Emit the entire listing verbatim.
Content starts
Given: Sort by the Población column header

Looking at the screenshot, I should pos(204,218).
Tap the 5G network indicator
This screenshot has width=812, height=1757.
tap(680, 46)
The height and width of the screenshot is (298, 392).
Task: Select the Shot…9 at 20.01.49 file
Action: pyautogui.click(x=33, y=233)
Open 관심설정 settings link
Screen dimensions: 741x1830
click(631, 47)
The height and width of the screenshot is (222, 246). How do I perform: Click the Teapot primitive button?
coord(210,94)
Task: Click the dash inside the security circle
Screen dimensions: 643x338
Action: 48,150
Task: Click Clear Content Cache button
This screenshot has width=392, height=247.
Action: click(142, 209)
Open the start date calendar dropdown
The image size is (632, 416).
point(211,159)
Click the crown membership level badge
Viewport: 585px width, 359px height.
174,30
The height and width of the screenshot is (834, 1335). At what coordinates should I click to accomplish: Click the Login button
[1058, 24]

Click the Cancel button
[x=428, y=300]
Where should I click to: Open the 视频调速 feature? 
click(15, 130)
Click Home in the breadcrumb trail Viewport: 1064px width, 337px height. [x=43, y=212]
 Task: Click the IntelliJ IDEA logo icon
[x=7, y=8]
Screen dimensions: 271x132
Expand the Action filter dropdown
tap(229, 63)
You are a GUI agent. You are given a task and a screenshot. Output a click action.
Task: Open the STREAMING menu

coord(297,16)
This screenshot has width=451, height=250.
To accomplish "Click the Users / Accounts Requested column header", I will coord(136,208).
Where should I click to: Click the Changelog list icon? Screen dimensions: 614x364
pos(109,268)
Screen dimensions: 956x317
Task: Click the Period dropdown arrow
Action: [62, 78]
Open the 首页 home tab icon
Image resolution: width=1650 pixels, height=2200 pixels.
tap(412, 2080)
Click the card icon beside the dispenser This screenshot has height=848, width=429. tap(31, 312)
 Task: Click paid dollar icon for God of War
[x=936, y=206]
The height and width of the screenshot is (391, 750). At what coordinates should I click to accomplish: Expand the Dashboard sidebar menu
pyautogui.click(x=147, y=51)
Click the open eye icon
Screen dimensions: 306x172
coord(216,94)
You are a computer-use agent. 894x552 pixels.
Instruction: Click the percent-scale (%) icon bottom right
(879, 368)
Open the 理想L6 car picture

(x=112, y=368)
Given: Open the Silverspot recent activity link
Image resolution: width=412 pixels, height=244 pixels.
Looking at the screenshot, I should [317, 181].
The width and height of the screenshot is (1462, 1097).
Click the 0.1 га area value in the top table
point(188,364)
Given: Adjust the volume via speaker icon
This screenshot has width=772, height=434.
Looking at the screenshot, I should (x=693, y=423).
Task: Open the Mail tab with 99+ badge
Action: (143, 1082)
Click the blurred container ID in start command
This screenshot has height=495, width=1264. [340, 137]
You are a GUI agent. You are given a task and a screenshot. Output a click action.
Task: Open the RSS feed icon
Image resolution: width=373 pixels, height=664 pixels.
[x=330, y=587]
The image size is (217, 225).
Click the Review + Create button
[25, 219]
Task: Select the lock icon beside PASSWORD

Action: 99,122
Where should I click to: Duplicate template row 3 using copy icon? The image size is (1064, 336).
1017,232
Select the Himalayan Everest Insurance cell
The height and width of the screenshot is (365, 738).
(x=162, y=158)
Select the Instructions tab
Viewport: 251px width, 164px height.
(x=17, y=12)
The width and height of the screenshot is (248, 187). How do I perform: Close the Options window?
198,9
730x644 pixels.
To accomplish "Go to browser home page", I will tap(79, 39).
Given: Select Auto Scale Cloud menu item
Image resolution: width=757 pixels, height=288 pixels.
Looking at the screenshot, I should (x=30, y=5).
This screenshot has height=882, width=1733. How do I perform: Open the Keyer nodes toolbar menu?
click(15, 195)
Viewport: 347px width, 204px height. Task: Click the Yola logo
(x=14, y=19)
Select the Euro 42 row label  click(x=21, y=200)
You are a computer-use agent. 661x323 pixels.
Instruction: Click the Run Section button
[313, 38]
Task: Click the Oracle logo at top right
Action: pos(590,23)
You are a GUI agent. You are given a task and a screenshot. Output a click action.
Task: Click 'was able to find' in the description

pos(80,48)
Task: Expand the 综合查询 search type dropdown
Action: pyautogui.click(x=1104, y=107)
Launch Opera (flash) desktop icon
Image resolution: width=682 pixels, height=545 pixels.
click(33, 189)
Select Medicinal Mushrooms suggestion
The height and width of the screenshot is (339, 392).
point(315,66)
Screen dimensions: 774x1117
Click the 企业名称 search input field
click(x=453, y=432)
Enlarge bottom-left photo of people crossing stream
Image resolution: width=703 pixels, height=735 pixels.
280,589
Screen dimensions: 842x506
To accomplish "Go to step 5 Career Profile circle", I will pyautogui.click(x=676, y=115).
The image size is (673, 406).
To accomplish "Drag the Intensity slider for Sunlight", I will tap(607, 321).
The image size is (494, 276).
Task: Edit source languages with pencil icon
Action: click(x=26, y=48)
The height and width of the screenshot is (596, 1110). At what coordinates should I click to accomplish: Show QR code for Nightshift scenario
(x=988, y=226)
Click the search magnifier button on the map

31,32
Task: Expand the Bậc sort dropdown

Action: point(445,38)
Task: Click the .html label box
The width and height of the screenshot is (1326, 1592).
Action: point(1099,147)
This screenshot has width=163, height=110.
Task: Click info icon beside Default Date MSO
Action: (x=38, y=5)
Content ends
## [Result for this task]
Given: Sort by the Población column header

Looking at the screenshot, I should pos(204,218).
Tap the 5G network indicator
This screenshot has width=812, height=1757.
tap(680, 46)
The height and width of the screenshot is (298, 392).
Task: Select the Shot…9 at 20.01.49 file
Action: pyautogui.click(x=33, y=233)
Open 관심설정 settings link
Screen dimensions: 741x1830
click(631, 47)
The height and width of the screenshot is (222, 246). How do I perform: Click the Teapot primitive button?
coord(210,94)
Task: Click the dash inside the security circle
Screen dimensions: 643x338
Action: 48,150
Task: Click Clear Content Cache button
This screenshot has width=392, height=247.
Action: click(142, 209)
Open the start date calendar dropdown
The image size is (632, 416).
point(211,159)
Click the crown membership level badge
Viewport: 585px width, 359px height.
174,30
The height and width of the screenshot is (834, 1335). At what coordinates should I click to accomplish: Click the Login button
[1058, 24]

Click the Cancel button
[x=428, y=300]
Where should I click to: Open the 视频调速 feature? 
click(15, 130)
Click Home in the breadcrumb trail Viewport: 1064px width, 337px height. [x=43, y=212]
 Task: Click the IntelliJ IDEA logo icon
[x=7, y=8]
Screen dimensions: 271x132
Expand the Action filter dropdown
tap(229, 63)
You are a GUI agent. You are given a task and a screenshot. Output a click action.
Task: Open the STREAMING menu

coord(297,16)
This screenshot has width=451, height=250.
To accomplish "Click the Users / Accounts Requested column header", I will coord(136,208).
Where should I click to: Click the Changelog list icon? Screen dimensions: 614x364
pos(109,268)
Screen dimensions: 956x317
Task: Click the Period dropdown arrow
Action: [62, 78]
Open the 首页 home tab icon
Image resolution: width=1650 pixels, height=2200 pixels.
tap(412, 2080)
Click the card icon beside the dispenser This screenshot has height=848, width=429. tap(31, 312)
 Task: Click paid dollar icon for God of War
[x=936, y=206]
The height and width of the screenshot is (391, 750). At what coordinates should I click to accomplish: Expand the Dashboard sidebar menu
pyautogui.click(x=147, y=51)
Click the open eye icon
Screen dimensions: 306x172
coord(216,94)
You are a computer-use agent. 894x552 pixels.
Instruction: Click the percent-scale (%) icon bottom right
(879, 368)
Open the 理想L6 car picture

(x=112, y=368)
Given: Open the Silverspot recent activity link
Image resolution: width=412 pixels, height=244 pixels.
Looking at the screenshot, I should [317, 181].
The width and height of the screenshot is (1462, 1097).
Click the 0.1 га area value in the top table
point(188,364)
Given: Adjust the volume via speaker icon
This screenshot has width=772, height=434.
Looking at the screenshot, I should (x=693, y=423).
Task: Open the Mail tab with 99+ badge
Action: (143, 1082)
Click the blurred container ID in start command
This screenshot has height=495, width=1264. [340, 137]
You are a GUI agent. You are given a task and a screenshot. Output a click action.
Task: Open the RSS feed icon
Image resolution: width=373 pixels, height=664 pixels.
[x=330, y=587]
The image size is (217, 225).
Click the Review + Create button
[25, 219]
Task: Select the lock icon beside PASSWORD

Action: 99,122
Where should I click to: Duplicate template row 3 using copy icon? The image size is (1064, 336).
1017,232
Select the Himalayan Everest Insurance cell
The height and width of the screenshot is (365, 738).
(x=162, y=158)
Select the Instructions tab
Viewport: 251px width, 164px height.
(x=17, y=12)
The width and height of the screenshot is (248, 187). How do I perform: Close the Options window?
198,9
730x644 pixels.
To accomplish "Go to browser home page", I will tap(79, 39).
Given: Select Auto Scale Cloud menu item
Image resolution: width=757 pixels, height=288 pixels.
Looking at the screenshot, I should (x=30, y=5).
This screenshot has height=882, width=1733. How do I perform: Open the Keyer nodes toolbar menu?
click(15, 195)
Viewport: 347px width, 204px height. Task: Click the Yola logo
(x=14, y=19)
Select the Euro 42 row label  click(x=21, y=200)
You are a computer-use agent. 661x323 pixels.
Instruction: Click the Run Section button
[313, 38]
Task: Click the Oracle logo at top right
Action: pos(590,23)
You are a GUI agent. You are given a task and a screenshot. Output a click action.
Task: Click 'was able to find' in the description

pos(80,48)
Task: Expand the 综合查询 search type dropdown
Action: pyautogui.click(x=1104, y=107)
Launch Opera (flash) desktop icon
Image resolution: width=682 pixels, height=545 pixels.
click(33, 189)
Select Medicinal Mushrooms suggestion
The height and width of the screenshot is (339, 392).
point(315,66)
Screen dimensions: 774x1117
Click the 企业名称 search input field
click(x=453, y=432)
Enlarge bottom-left photo of people crossing stream
Image resolution: width=703 pixels, height=735 pixels.
280,589
Screen dimensions: 842x506
To accomplish "Go to step 5 Career Profile circle", I will pyautogui.click(x=676, y=115).
The image size is (673, 406).
To accomplish "Drag the Intensity slider for Sunlight", I will tap(607, 321).
The image size is (494, 276).
Task: Edit source languages with pencil icon
Action: click(x=26, y=48)
The height and width of the screenshot is (596, 1110). At what coordinates should I click to accomplish: Show QR code for Nightshift scenario
(x=988, y=226)
Click the search magnifier button on the map

31,32
Task: Expand the Bậc sort dropdown

Action: point(445,38)
Task: Click the .html label box
The width and height of the screenshot is (1326, 1592).
Action: point(1099,147)
This screenshot has width=163, height=110.
Task: Click info icon beside Default Date MSO
Action: (x=38, y=5)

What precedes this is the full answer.